WHAT YOU ARE ASKED TO DO:
If the records include pictures, omit them and set down everything else verbatim.
• • • • • • •
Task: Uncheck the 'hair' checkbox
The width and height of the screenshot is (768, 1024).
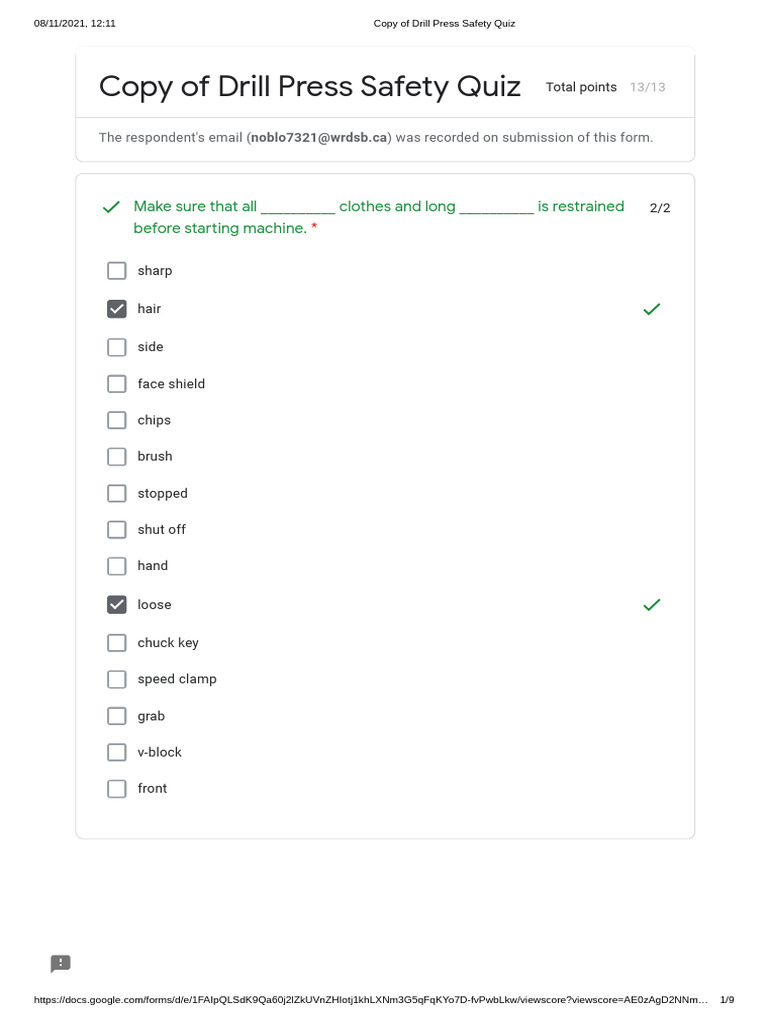Action: (x=117, y=309)
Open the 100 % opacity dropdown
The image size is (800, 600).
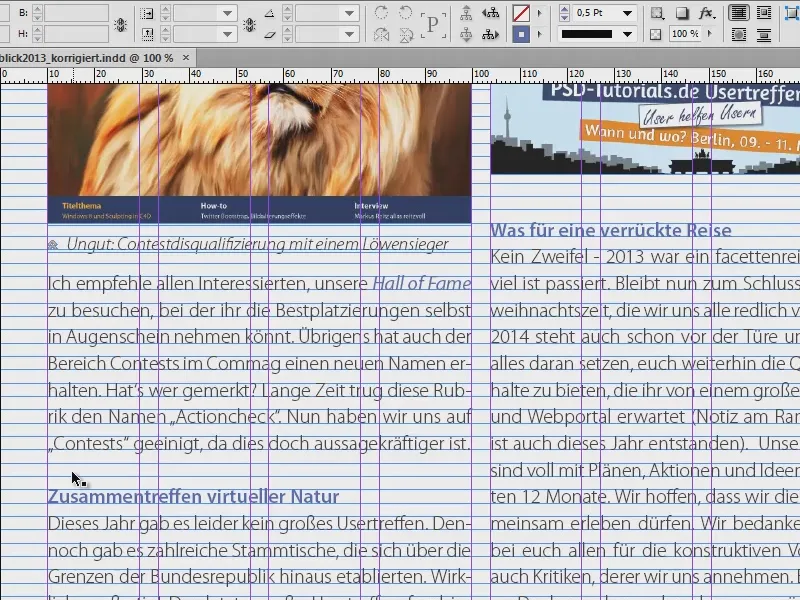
• • • • • • •
EXERCISE ANSWER:
Task: Uncheck the 'hair' checkbox
The width and height of the screenshot is (768, 1024).
Action: (x=117, y=309)
Open the 100 % opacity dropdown
The image size is (800, 600).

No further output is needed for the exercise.